Spend your weekend watching these live bird cams

First, and undoubtedly oddest, is the Piip Show, which is a “bird reality show” (read: livestream from a birdfeeder shaped like a bar) from a Norwegian television network. Apparently this is an experiment in “slow tv,” which I did not know was a thing. Follow this link and click the red arrow in the bottom-left corner of the picture to watch live, or scroll down a few lines to watch a popular clip (the birds are at the end of the clip). As an American, I’m enjoying watching the exotic-looking-to-me birds like Blue Tits. Thanks to Rachel for the tip!

The Decorah Bald Eagles are back, and as I type this, a very small small grey-fuzzed chick is struggling to get out from under its rather bemused-looking parent.

The Cornell Lab of Ornithology maintains a number of excellent bird cams.

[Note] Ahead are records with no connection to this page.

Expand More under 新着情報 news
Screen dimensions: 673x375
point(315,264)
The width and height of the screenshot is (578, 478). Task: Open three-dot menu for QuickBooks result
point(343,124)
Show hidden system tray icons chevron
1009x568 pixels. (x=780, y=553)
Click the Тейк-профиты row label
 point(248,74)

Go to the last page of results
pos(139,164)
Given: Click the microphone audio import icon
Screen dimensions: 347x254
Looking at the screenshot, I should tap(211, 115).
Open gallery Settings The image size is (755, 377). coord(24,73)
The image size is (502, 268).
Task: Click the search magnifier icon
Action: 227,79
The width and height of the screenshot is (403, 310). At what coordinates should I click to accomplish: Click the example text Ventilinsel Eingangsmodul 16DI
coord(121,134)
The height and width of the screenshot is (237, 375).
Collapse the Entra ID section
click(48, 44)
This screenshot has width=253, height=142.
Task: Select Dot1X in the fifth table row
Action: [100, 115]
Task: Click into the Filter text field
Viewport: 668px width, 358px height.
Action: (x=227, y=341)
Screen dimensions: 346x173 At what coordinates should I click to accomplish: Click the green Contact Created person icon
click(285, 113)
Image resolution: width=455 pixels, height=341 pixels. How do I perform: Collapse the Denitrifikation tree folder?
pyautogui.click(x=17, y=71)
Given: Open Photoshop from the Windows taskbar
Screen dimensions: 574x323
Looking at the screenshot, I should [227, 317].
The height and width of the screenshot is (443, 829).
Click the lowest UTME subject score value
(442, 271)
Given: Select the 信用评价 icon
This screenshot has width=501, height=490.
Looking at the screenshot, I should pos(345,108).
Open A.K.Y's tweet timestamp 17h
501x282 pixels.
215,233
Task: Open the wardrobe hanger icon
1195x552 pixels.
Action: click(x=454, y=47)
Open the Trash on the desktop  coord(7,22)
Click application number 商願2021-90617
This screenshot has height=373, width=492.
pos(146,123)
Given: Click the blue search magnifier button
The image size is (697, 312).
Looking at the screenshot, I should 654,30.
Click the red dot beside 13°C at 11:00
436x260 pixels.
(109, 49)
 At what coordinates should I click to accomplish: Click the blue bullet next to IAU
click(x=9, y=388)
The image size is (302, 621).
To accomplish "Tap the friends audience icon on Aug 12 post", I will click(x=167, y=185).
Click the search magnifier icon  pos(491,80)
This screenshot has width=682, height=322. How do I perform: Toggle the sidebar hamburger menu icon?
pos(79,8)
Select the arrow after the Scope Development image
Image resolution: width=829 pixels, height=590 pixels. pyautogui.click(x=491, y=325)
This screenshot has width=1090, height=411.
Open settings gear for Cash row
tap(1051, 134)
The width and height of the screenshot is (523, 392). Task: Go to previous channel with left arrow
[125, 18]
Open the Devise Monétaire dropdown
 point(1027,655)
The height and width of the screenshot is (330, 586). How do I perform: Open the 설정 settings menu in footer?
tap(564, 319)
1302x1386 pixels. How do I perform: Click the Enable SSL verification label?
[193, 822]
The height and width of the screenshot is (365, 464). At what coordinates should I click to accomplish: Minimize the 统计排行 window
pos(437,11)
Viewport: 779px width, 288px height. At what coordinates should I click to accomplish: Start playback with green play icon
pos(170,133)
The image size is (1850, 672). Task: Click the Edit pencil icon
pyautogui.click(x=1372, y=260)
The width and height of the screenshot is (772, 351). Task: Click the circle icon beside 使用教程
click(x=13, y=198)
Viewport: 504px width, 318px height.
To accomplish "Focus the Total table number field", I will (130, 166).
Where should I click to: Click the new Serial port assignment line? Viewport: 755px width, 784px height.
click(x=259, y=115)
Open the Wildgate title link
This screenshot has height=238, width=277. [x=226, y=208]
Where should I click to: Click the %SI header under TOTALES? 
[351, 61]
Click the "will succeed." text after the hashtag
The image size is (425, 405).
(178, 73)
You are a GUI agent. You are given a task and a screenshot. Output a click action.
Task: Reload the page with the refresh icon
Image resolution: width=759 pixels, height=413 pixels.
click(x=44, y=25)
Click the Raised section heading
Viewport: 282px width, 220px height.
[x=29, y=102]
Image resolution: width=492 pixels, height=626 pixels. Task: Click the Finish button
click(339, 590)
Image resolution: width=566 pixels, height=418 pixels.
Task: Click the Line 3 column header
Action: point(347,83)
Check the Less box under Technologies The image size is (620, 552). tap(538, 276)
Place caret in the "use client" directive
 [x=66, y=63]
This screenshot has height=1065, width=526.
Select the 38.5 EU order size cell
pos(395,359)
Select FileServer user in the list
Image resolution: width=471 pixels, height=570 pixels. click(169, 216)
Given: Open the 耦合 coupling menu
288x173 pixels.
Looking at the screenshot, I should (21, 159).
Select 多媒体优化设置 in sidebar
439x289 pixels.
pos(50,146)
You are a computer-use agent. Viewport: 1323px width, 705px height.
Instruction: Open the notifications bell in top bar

My recent favorite has been the Laysan Albatross one on Kauai, HI, not least because the time difference means you can watch it in daylight even when it’s quite late for you if you live in the continental US. Also, the chick looks like a wet mop. The chick is named Kaloakulua and was recently identified as female. Sometimes she is visited by nonbreeding adult albatrosses doing lovely practice courtship dances, and it’s interesting to see how long the chick is left alone as the parents forage: sometimes they don’t return to feed her for weeks.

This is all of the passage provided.